From experience, we can state that a large number of providers have recognised this mistake themselves and diversify their portfolios broadly in every respect, especially with regard to fund investments... as it should be in the interests of investors!
11. Danger of addiction urges attention
The stock market or the trading mass of people are often driven by emotions and very own, psychological moments. This can never be avoided, but one can approach the individual weak points in order to avoid them if possible. Please read our separate factsheet on the subject of "Financial Behaviour".

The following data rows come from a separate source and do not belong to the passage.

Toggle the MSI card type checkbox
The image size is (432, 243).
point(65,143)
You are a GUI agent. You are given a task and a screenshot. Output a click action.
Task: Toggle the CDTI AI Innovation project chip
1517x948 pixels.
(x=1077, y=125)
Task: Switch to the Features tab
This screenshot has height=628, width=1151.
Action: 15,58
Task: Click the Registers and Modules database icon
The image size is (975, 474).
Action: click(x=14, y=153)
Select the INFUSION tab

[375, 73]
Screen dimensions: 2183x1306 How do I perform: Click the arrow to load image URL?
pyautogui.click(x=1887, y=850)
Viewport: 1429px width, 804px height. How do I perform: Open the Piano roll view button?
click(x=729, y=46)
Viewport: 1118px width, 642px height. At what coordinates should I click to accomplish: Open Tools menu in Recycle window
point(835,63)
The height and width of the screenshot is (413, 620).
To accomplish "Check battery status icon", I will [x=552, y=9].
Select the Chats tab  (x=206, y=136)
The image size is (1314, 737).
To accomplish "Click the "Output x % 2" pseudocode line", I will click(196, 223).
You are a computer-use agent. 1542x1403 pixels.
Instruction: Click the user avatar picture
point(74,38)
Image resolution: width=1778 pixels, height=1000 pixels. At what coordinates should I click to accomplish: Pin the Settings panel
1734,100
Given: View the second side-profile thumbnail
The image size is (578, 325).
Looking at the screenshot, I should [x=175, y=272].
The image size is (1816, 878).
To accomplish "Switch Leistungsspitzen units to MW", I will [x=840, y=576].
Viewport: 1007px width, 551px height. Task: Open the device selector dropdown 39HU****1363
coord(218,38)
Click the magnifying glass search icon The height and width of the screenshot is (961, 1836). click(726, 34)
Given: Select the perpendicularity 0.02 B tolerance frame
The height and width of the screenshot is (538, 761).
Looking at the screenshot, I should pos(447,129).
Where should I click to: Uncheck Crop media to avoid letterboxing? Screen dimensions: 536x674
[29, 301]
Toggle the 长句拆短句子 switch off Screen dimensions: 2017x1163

The stock market tempts you with (high) profits every day or even from minute to minute in volatile phases. Often you unconsciously expose yourself to the pressure of missing out on something, which can quickly lead to bad decisions or bad investments. If you search for buying opportunities frantically, without thinking and without some analysis, this can quickly lead to a financial crash. If possible, do not act in overzealousness or under unnecessary, emotionally built up constraints! It is often too easy to be misled by the daily fluctuations on the stock market. Of course there are (investment) decisions that should/must be made quickly, but before that the investment object should already have been in focus.
And addiction is a disadvantage in all situations in life... including the stock market! Sporadically question your actions and the underlying drive.
We hope that we can contribute with the present, most essential principles that you do not fall into the everywhere "lurking pitfalls". Nothing is absolutely certain, but you can keep a watchful eye out for the uncertainties.
Good luck with your daily decisions.